Среди английских холмовых фортов есть Херефордский маяк на наивысшей точке холмов Малверн, контролирующий главный проход через цепь. Это неправильный прямоугольник размером сто семьдесят пять на сто десять футов; а внутренняя стена представляет собой прочное сооружение из камней и дерна. Три внешние стены опоясывают его, а эксцентричное сооружение выступает с той или иной стороны по какому-то инженерному принципу, который, несомненно, высоко одобрялся в свое время, но канул в столь же глубокое забвение, как и имя людей, ожидавших с замиранием сердца внутри внутреннего кольца увидеть головы врага, когда те карабкались по крутому склону в тот год от сотворения мира, в коем была завершена оборона. Уэльс претендует на главные экземпляры в Англии по той причине, которую мы уже указали — в Уэльсе есть холмы. Отсюда мы имеем Мойл-й-Гар в Флинтшире и крупное сооружение близ замка Монтгомери, где, по словам Кинга, оно определенно было излишним, «если только оно не возникло задолго до возведения этого замка». Помимо них, существуют Карн-Мадрин, Трер-Каэри в Карнарвоншире и Каэр-Карадок, которые традиция связывает с Каратаксом. Одним из самых странных среди этих фортов является Пенман-Маур, о котором Пеннант говорит: «После некоторого карабканья среди рырых камней передо мной отчетливо предстали фасады трех, если не четырех стен, одна над другой. В большинстве мест облицовка выглядела весьма безупречно, но все на сухую кладку.

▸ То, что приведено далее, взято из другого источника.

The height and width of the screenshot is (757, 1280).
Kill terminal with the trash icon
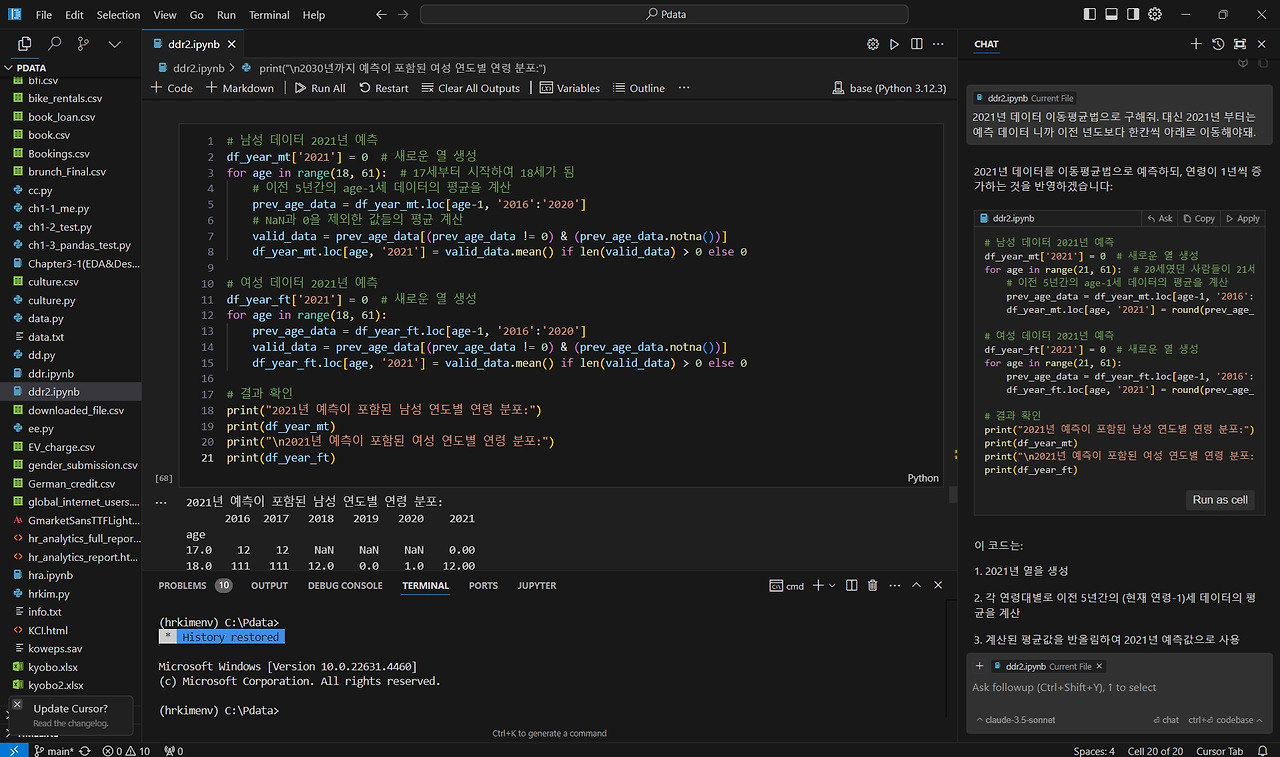click(872, 586)
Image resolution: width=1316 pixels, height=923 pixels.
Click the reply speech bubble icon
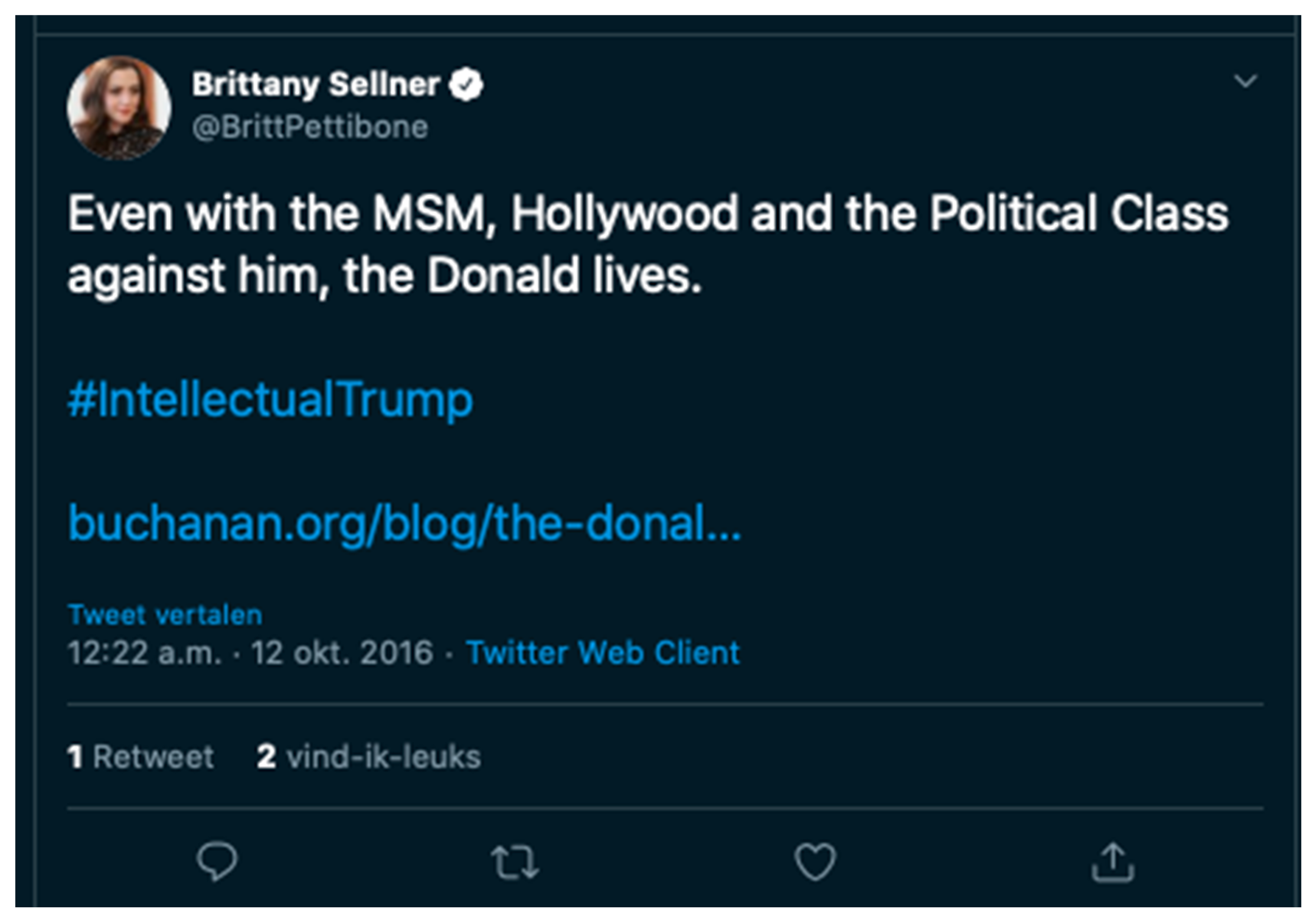coord(217,861)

Я измерил высоту одной стены, которая в то время составляла девять футов; толщина — семь с половиной футов. Между этими стенами повсюду находились бесчисленные небольшие строения, по большей части круглой формы, с правильной облицовкой изнутри и снаружи, но не расположенные в каком-либо определенном порядке. Они были значительно выше, о чем свидетельствует обилие обломков камней, валяющихся у их подножий. Их диаметр в целом составляет от двенадцати до восемнадцати футов; но некоторые были гораздо меньше, не превышая пяти футов. На небольшой площадке наверху находилась группа башен или ячеек, подобных прежним — одна в центре и пять других, окружающих ее» [19].